Sezar ve Brutus’tan günümüze ‘hançer edebiyatı’ siyasetten hiç eksilmedi
Türk siyasi hayatının renkli simalarından Osman Bölükbaşı sıklıkla “Benim göğsüm Karacaahmet mezarlığı gibi” derdi. Şimdilerde aynı dertten muzdarip parti genel başkanları...
Türk siyasi hayatının renkli simalarından Osman Bölükbaşı sıklıkla “Benim göğsüm Karacaahmet mezarlığı gibi” derdi. Şimdilerde aynı dertten muzdarip parti genel başkanları ‘hançer’ edebiyatı yapıyor…
Osman Bölükbaşı siyasi hayatın içerisinde bulunduğu dönemde tek başına hem kendisini milletvekili çıkarırdı hem de grup kuracak kadar milletvekilini Meclis’e taşırdı. Ancak bir bakmışsınız, partisinin milletvekilleri başka partilere geçivermişler…

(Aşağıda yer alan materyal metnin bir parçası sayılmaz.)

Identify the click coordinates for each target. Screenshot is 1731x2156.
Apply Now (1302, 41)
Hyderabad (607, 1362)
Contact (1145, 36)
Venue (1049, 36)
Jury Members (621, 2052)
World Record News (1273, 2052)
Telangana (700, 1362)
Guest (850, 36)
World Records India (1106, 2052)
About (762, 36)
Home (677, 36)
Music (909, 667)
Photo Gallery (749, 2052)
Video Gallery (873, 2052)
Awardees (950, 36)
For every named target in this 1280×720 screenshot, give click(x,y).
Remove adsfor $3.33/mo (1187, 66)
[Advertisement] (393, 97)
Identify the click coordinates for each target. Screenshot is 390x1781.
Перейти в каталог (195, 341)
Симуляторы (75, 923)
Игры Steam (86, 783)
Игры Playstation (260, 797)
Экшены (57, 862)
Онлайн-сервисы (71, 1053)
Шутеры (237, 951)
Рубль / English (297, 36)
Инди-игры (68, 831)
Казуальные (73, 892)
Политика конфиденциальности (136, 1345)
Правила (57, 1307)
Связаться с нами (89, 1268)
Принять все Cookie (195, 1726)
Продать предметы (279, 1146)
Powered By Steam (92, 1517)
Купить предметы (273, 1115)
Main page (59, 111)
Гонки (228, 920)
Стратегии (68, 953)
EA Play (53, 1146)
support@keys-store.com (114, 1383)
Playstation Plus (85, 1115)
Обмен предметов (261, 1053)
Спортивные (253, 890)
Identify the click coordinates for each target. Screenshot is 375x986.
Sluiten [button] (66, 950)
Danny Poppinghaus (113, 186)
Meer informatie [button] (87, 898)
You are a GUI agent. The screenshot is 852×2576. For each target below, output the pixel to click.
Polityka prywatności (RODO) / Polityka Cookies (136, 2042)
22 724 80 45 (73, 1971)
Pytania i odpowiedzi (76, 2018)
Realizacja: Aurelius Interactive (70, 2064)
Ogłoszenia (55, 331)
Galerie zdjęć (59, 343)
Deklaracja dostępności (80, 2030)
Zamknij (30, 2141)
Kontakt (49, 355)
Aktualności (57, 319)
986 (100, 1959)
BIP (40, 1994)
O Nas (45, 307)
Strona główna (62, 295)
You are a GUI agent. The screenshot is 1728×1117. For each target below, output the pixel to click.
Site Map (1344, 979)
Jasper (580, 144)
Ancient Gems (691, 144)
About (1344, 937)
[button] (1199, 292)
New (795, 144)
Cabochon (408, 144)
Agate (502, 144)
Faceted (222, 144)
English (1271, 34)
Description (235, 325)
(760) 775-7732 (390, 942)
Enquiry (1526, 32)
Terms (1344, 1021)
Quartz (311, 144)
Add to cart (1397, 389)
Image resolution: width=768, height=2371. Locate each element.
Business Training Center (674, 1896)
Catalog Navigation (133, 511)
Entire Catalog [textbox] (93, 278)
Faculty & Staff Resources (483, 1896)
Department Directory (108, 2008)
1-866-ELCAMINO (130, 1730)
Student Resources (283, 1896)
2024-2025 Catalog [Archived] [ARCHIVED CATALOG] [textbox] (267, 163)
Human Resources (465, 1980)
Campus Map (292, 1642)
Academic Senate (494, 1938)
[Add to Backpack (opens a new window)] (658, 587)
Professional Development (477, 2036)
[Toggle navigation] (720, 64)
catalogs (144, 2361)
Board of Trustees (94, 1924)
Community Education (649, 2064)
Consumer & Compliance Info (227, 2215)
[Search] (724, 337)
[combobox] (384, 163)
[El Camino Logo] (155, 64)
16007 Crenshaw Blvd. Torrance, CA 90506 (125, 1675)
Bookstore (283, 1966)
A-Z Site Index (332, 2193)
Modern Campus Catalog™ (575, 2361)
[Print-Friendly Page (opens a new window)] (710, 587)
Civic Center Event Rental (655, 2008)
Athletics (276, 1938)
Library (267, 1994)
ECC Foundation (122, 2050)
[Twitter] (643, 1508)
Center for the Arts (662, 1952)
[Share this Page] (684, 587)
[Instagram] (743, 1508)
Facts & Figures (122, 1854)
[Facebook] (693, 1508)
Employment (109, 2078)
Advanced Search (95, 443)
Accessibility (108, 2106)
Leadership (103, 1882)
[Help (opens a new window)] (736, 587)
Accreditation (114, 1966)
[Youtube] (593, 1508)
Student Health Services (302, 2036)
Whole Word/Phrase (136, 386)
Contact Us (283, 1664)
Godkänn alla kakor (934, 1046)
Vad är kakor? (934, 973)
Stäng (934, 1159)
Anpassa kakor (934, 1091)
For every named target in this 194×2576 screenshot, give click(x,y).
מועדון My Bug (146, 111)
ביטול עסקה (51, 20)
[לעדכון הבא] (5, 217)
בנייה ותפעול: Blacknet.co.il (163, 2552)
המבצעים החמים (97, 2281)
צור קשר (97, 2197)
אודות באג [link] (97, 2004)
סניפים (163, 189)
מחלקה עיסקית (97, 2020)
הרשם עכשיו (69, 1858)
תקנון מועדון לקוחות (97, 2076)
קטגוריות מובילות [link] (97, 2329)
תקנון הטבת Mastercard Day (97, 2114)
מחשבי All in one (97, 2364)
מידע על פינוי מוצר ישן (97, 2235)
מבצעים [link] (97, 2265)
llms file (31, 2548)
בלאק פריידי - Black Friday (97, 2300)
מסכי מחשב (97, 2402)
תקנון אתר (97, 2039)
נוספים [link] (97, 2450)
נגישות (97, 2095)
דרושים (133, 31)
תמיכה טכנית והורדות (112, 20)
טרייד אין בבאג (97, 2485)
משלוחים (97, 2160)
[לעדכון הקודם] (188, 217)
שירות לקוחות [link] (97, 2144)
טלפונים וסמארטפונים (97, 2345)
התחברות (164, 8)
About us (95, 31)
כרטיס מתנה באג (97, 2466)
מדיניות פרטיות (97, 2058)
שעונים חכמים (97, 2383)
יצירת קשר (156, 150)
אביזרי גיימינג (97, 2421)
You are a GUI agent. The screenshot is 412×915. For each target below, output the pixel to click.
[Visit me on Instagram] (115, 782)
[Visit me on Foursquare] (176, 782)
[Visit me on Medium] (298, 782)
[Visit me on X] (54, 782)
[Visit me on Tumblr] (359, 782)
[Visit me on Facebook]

Siyasi hayatının sonuna doğru, Bölükbaşı’nın, milletvekili çıkarabileceği illerden aday göstereceği kişilerden, “Partimden ayrılırsam karım boş olsun” yazan bir taahhütname aldığı söylenirdi.
Yine de yeni seçime doğru partisinin tenhalaştığı görülürdü.
[Bölükbaşı’nın muhalefetiyle baş edemeyen DP, 1954 seçiminde yeniden seçilince, seçim bölgesi olan Kırşehir’i il olmaktan çıkarıp ilçe haline getirmiş ve Nevşehir’e bağlamıştı.]
Hayatımın büyük bölümü siyaseti olabildiğince yakından gözlemlemekle geçtiği ve bu arada tarihe de meraklı olduğum için, siyasetin bu özelliğini bilirim: Vefa duygusunun en zayıf hissedildiği uğraş alanıdır siyaset.